2008年12月28日、麻生太郎首相(当時)から農水大臣に任命された石破氏はマスコミ記者に対して、「農業の持続可能性が失われている原因の一つは生産調整」として、減反の廃止を検討すると言い出したのである。
令和日本の感覚ではしごくまっとうな検討だが、当時は自民党農水族がすさまじい勢いで反発した。
実は2007年度、減反の価格維持効果が薄まってきたということで国の関与を弱めて、農家側が実際の生産量を決めるように政策転換した。しかし、これによって過剰生産に陥り米価が下落。これに怒ったJAの反発を招き、同年の参院選で自民党はボロ負けしてしまうのだ。

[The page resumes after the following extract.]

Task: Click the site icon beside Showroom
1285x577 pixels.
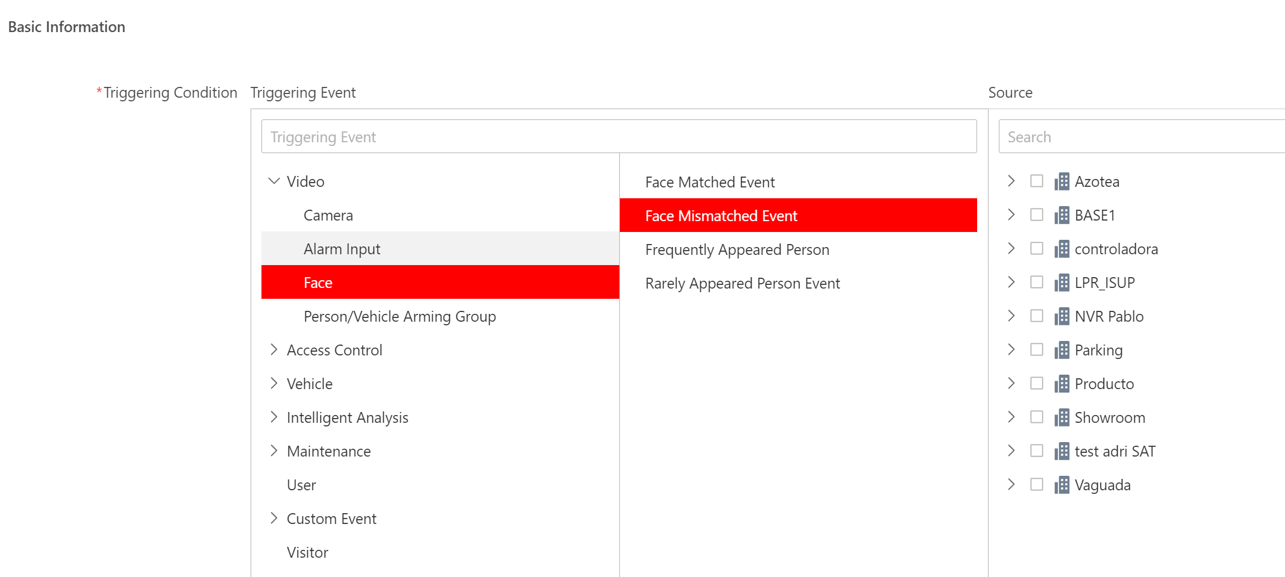Action: point(1061,418)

その結果、どうなるかというと「反動」で事態が悪化した。2008年産米からは「いや、やっぱ減反っすよね」と言わんばかりに自民主導で国や自治体が減反に関与するようになったのだ。
そんな流れで新任の石破大臣が「廃止」を言い出したわけだ。自民党農水族からすれば、「おいおい、あいつなんもわかってないからちょっとシメてやるか」と潰しにかかるのは当然だろう。

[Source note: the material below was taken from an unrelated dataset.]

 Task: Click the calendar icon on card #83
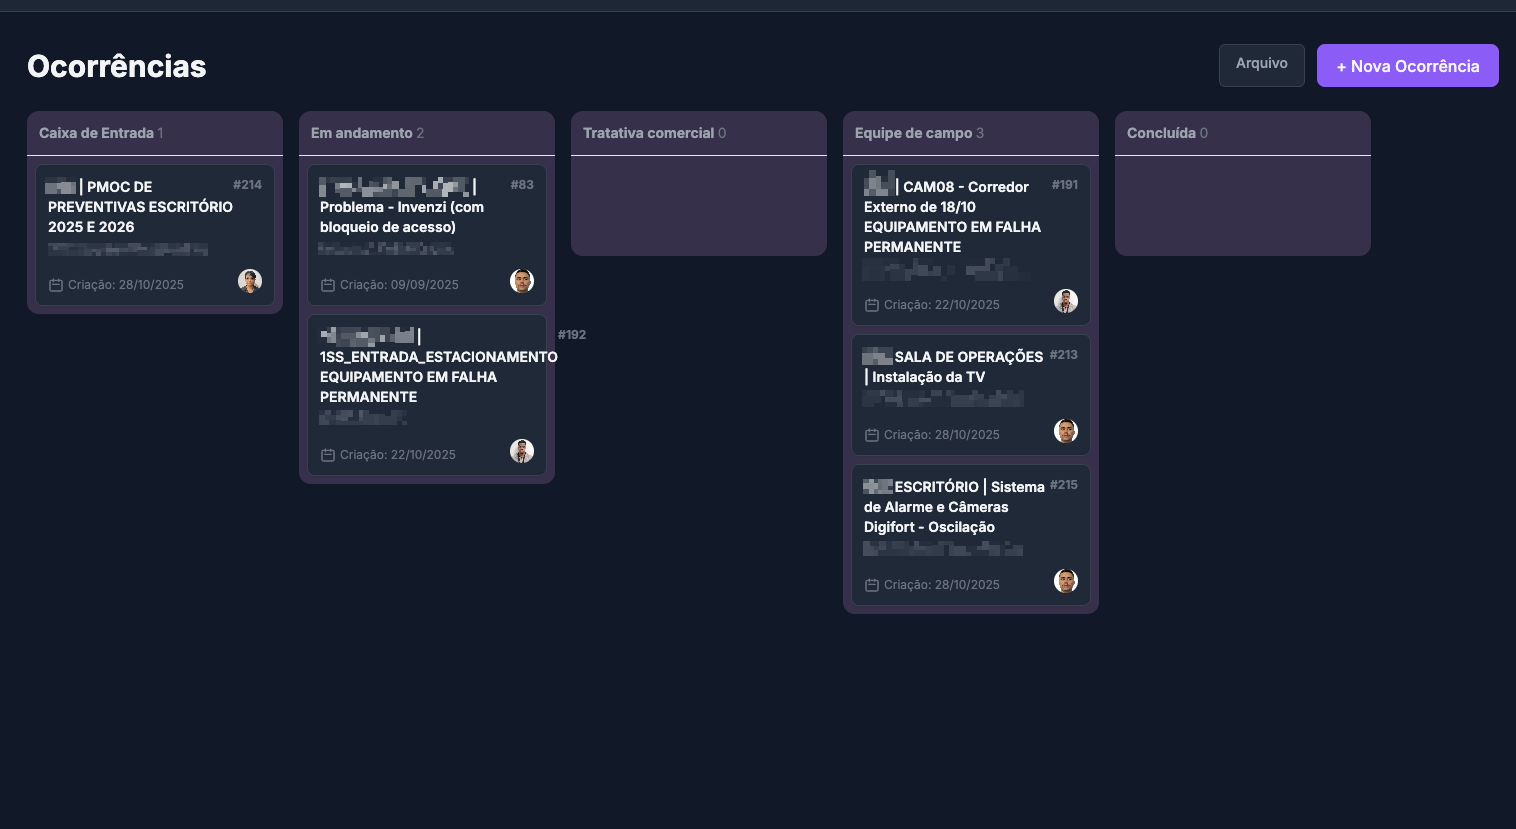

そのあたりの内幕は、石破大臣を支えた元農水官僚の高木勇樹氏が「読売新聞」の「時代の証言者」(2014年2月18日・19日)という連載企画の中で赤裸々に明かしている。
それによれば、石破氏から「5年後、10年後を見据えた政策を打ち出す。例えば、減反政策だ」と切り出された高木氏は、かねてから親しかった与謝野薫経済財政担当相(2009年当時)の協力を得て、経済財政諮問会議が公表する「骨太の方針」の中に、「農政抜本改革の断行」というタイトルで、以下のような文章を入れるように水面下で画策をする。
「今の米政策は経営発展の意欲を削いでいる」
「生産調整(減反)実施を要件とする補助金体系を来年度から抜本的に改める」
経済財政諮問会議の民間議員らに「提言」してもらったことを大義名分に「抵抗勢力」をつぶしていくというのは、小泉政権の郵政改革でも用いられた定番の手法なのだ。